Yeah, absolutely. I have a question, from the study where — and I have the infographic actually up on my screen — but where you identified that you’ve some different market segments, the millennials, the affluent, families, and how interested they are in terms of volunteering and giving money. How do these consumers seek out these experiences? Are you finding that they will just go to their travel agent to look for them, is it they’re looking online, how are you impacting that?

We’re doing what we can as sort of a wholesaler of knowledge in the industry, but it’s exciting. Actually, I haven’t really thought about it this way, but I think a lot of this has really happened over the last three, four years. There is a long history of volunteerism and everything else, but I think Fathom, the cruise line by Carnival, started, made a big splash, and has kind of faded away a little bit, but I know it’s coming back and has a sold-out set of cruises for the Caribbean. They put a lot of effort in marketing and raising awareness of this in the industry. I think they’re sort of part of it or maybe they’re an indicator.

But there are lots of different ways to get this. Maybe it’s your travel agent. There are some portals like visit.org that aggregates these sort of experiences at least on the social experience side. Airbnb has launched social impact experiences, so if you’re staying somewhere you can actually jump onto something really authentic and local provided by a host but in a more experiential way. We offer some resources, others are tour operators, Abercrombie & Kent, Mikado, Crystal Cruises.
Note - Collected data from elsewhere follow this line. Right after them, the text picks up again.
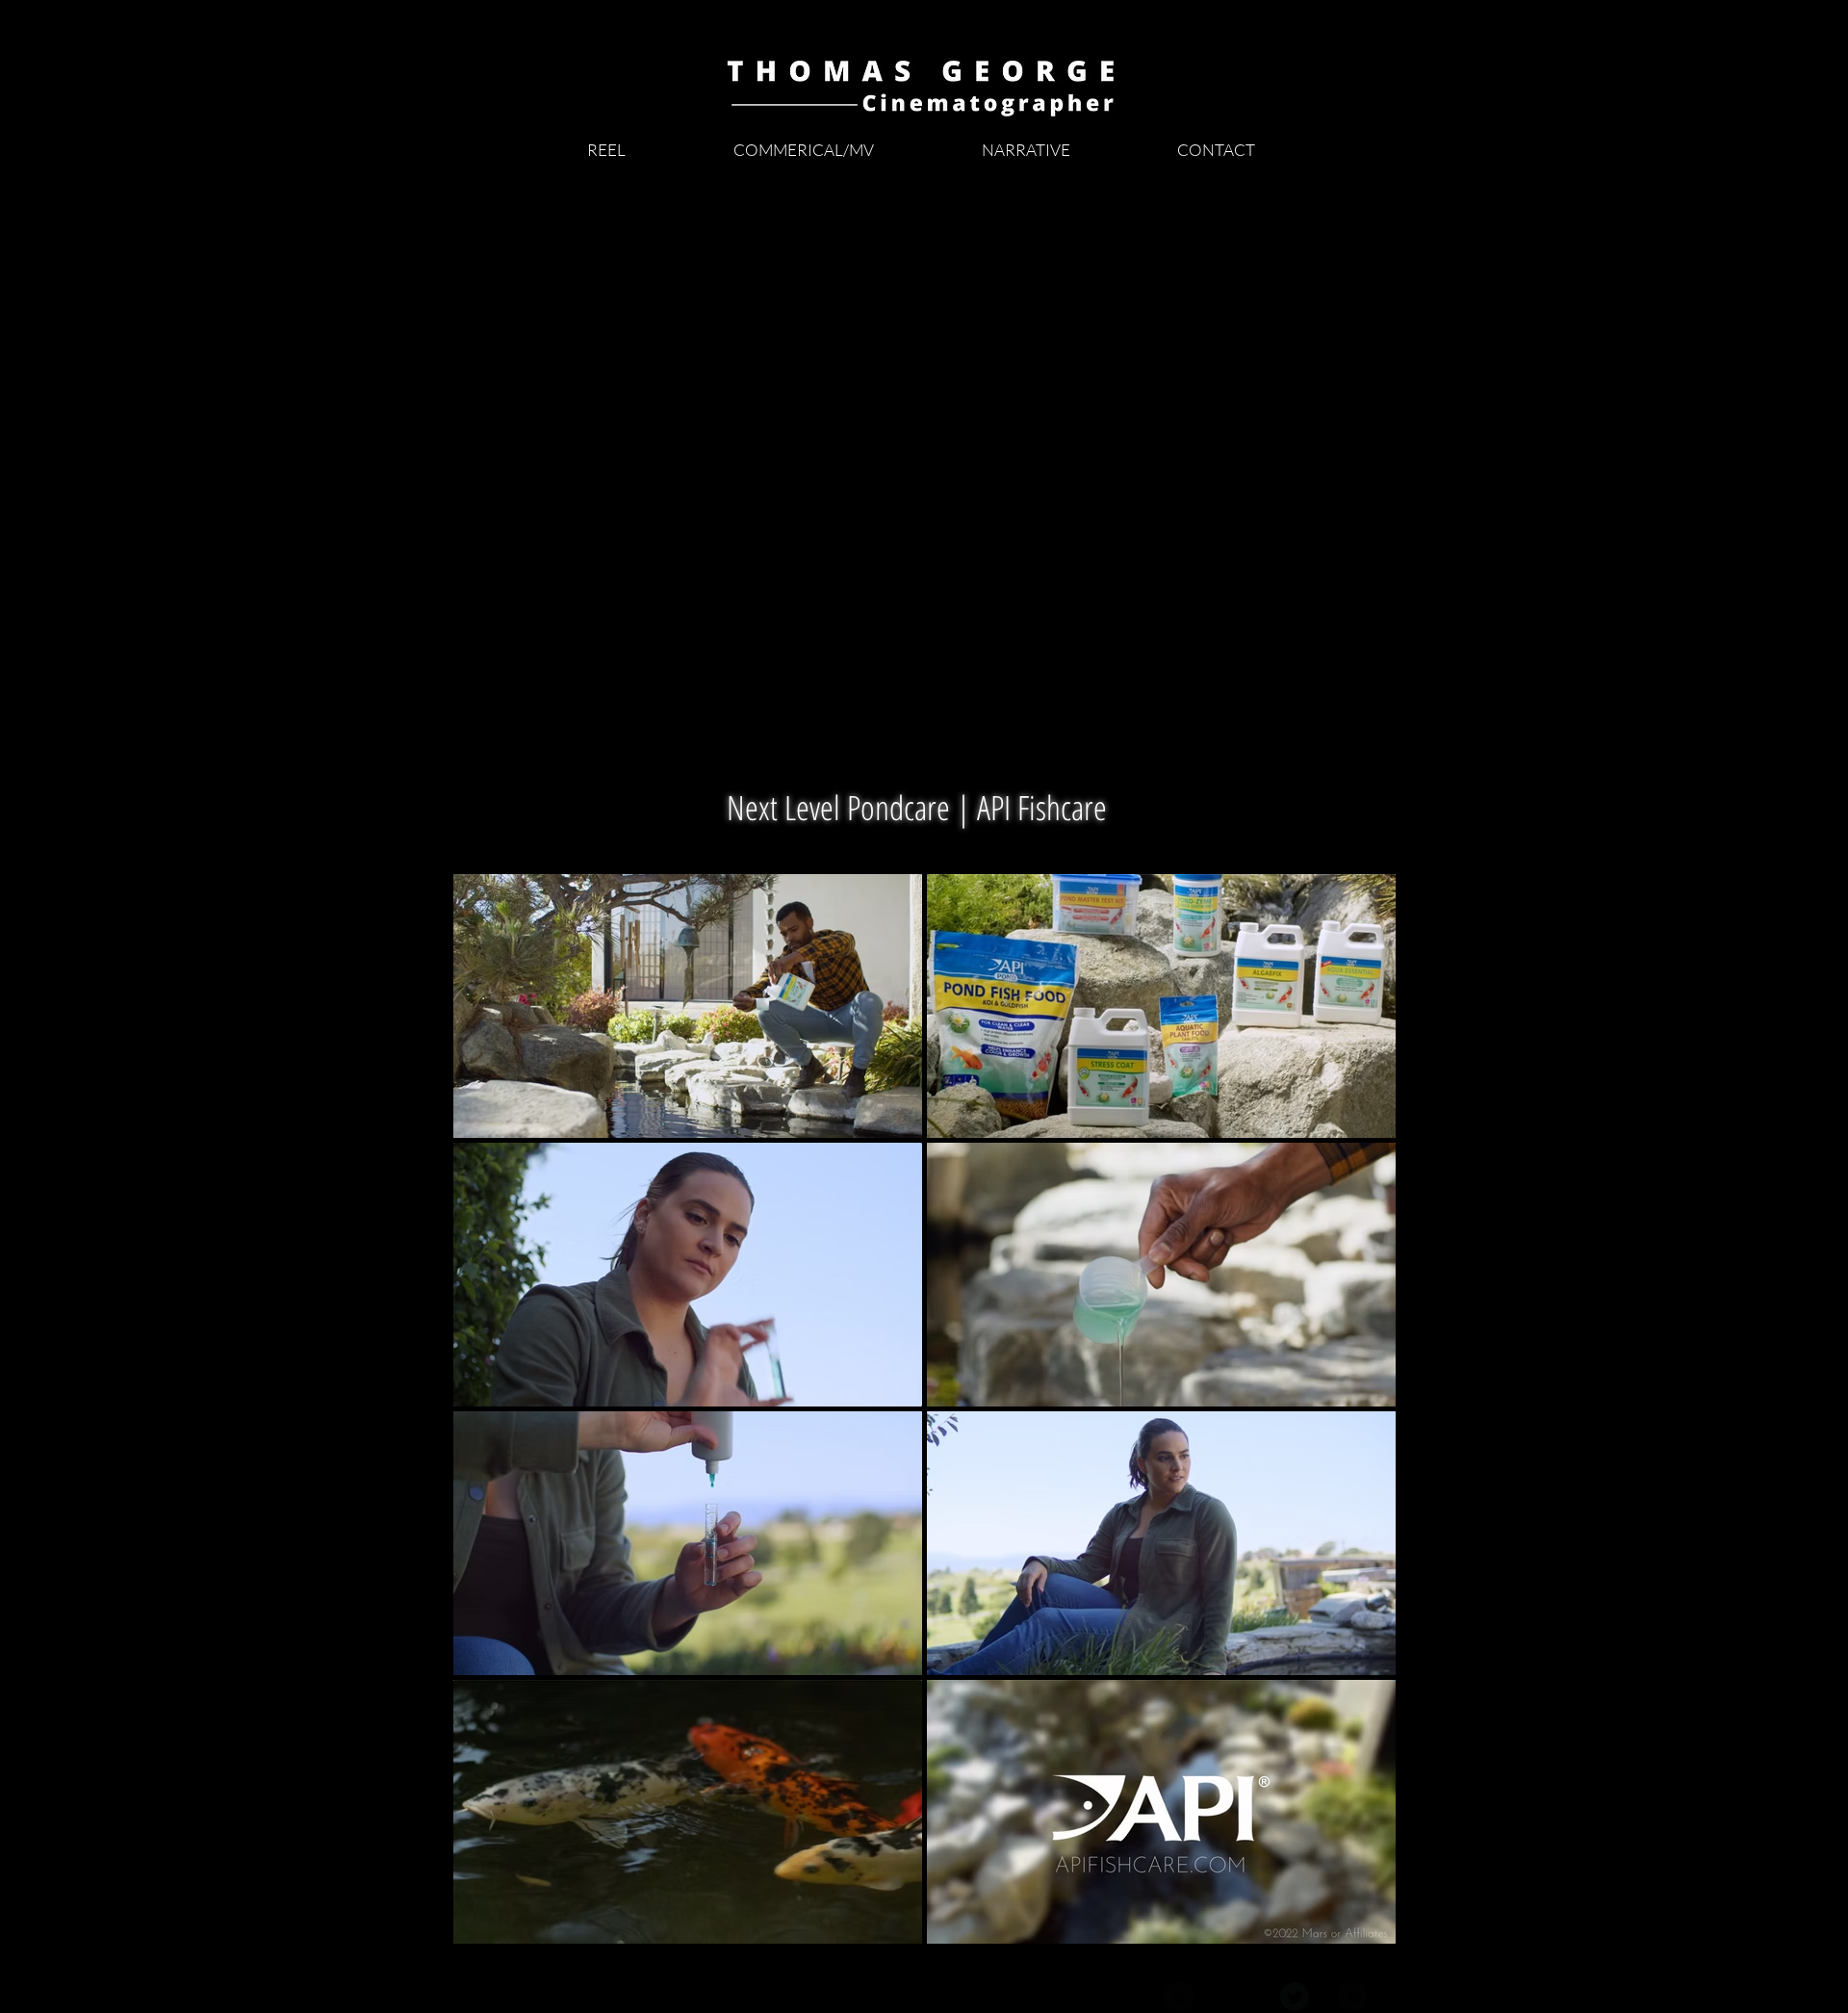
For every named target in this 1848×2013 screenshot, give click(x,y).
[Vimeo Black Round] (1352, 1996)
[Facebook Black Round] (1179, 1996)
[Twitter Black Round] (1294, 1996)
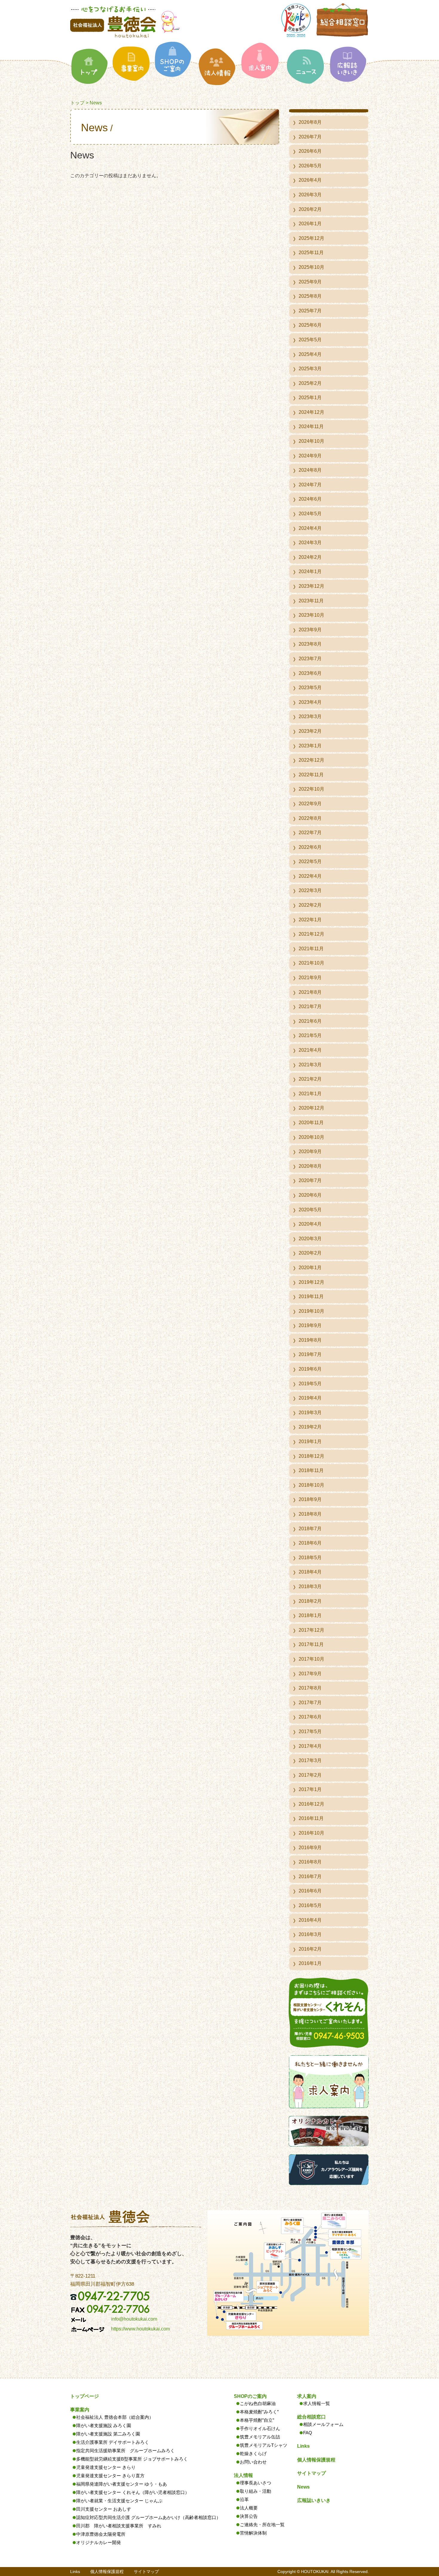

There are many, many tour operators here in America that integrate some of these experiences and options into their activities Lindblad Expeditions in the Galápagos is a signature effort or example on that.

The word has gotten out. It’s made it through the system. One of our goals is to promote, to tighten, and to promote quality, to promote good volunteering versus bad volunteering, to promote child-safe activities. Information is out there, and we’re just trying to boost it and maybe aggregate it a little bit.

I think that’s great. You used the term wholesaler of knowledge, I think that’s a really good way to think about it because there is so much information out there but trying to figure out and navigate what would be best for me, and anything you can do to help me navigate that I think would be great.


Tourism Cares for Jordan

So, switching gears, just slightly, but we’ve already been talking a little bit about this. But looking into the future, is there a project that you’re really excited about that you’d like to share with our listeners?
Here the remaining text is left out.